Mediums to the Past

(Originally Posted on my blogspot blog August 2013)

On Monday I spent some time on the 3rd floor of USF’s library in the stack BF. Good Ol’ BF is home to the books the Lib. Of Congress categorizes under the term “Spiritualism,” among others. If you have not heard, let me remind you, I am playing around with 19th Century Spiritualism for my dissertation. I plowed through a number of books and found some possible primary source book length documents as well. All in all it was a great and productive day in the world of note taking and argument hunting. One book in particular included thought provoking quotes that lead me down a fun path of thinking about Public historians as Mediums.

spiritulist photo

This is what I look like in my office. Surrounded by faint images of dead people and dresses in 19thc attire.

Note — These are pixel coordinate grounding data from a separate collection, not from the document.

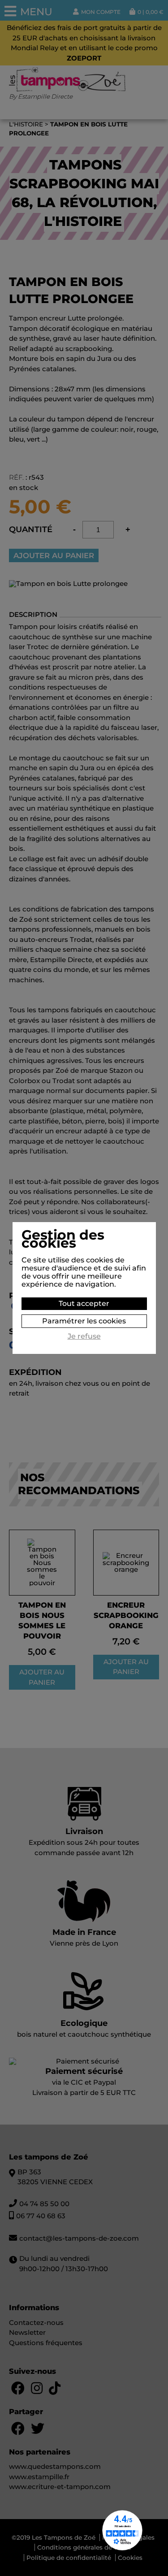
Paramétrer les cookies (84, 1321)
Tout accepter (84, 1303)
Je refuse (84, 1336)
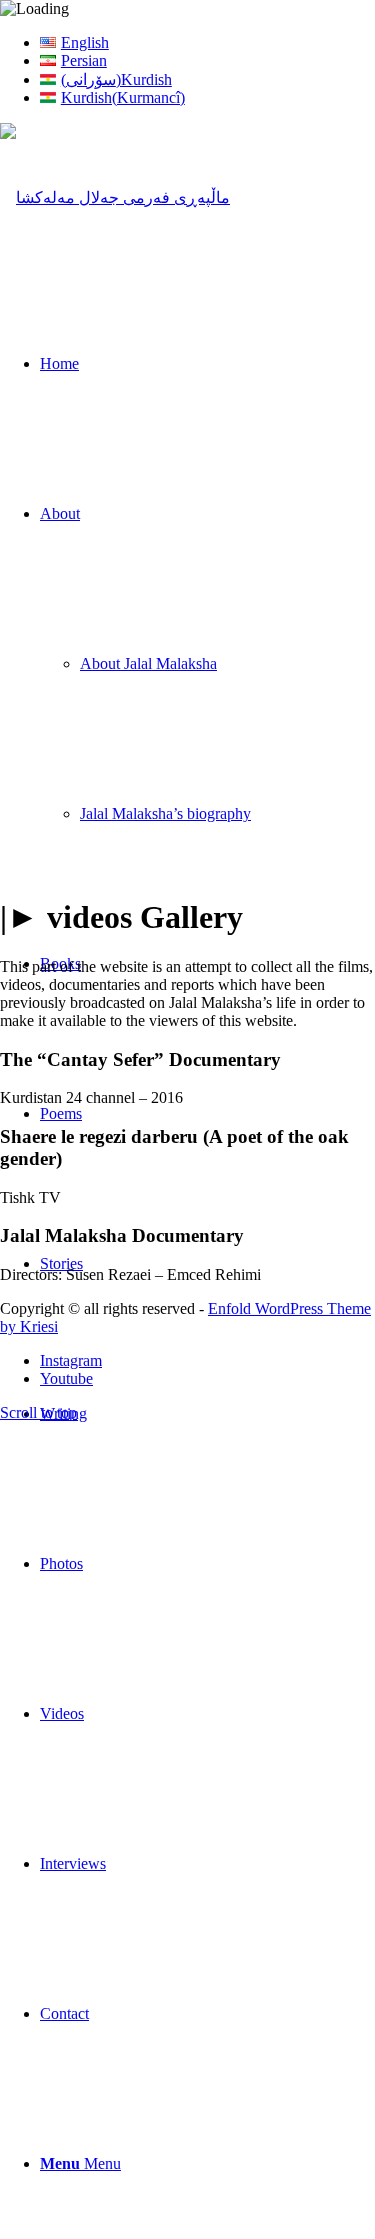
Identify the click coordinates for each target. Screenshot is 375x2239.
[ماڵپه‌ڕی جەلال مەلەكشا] (115, 197)
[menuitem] (207, 43)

In 1989 Beacon Press, of Boston, published Ann Braude’s book Radical Spirits: Spiritualism and Women’s Rights in 19th century America. The book argues that Spiritualism gave women the power and voice to become radical at the TOT2C. It opens “A historians is a lot like a spirit medium: one’s goal is to allow the dead to speak as clearly as possible.”[1] That quote struck me and sold me, as it aligns with thoughts I have been rolling around, but had been unable pin.

Historians ARE a lot like mediums. Especially public historians, they speak the language of the people and listen carefully to, or are themselves, (this is where the simile sputters a bit, as most mediums are alive while the ones they speak to are dead) historians. If we understand historians as outlets from which the public gains access, understanding and evaluation of the past from, how can they not them mediums? It is fair to say that any professional acts as a medium to the public, but historians are the ones who speak for the past. And that is an important point to make.

Braude further kindled my though fire when explaining how Spiritualism offered women a legitimacy, a voice from which to speak authoritatively and a comfort. Eric Hobsbawn argues a useful point when addressing the functions of custom, in comparison to “invited traditions.” His definition can be easily applied to the kinds of histories consumed by the public; custom he explains is “a village’s claim to some common land or right ‘by custom from the time immemorial.”[2] Hobsbawn says that this custom, which encompasses tradition in traditional societies, gives “any desired change (or resistance or innovation) the sanction of precedence {authority/legitimacy}, social continuity and natural law as expressed in history {comfort/authority}.”[3] In the case of women using Spiritualism for these ends, it was not so much their ability to speak to the dead, but that they could speak for the past. They were able to communicate with people from respected past to “sanction” precedence. (It also taught them a lot about public speaking…)

So we have:Historians are like Mediums and Public History is like Spiritualism.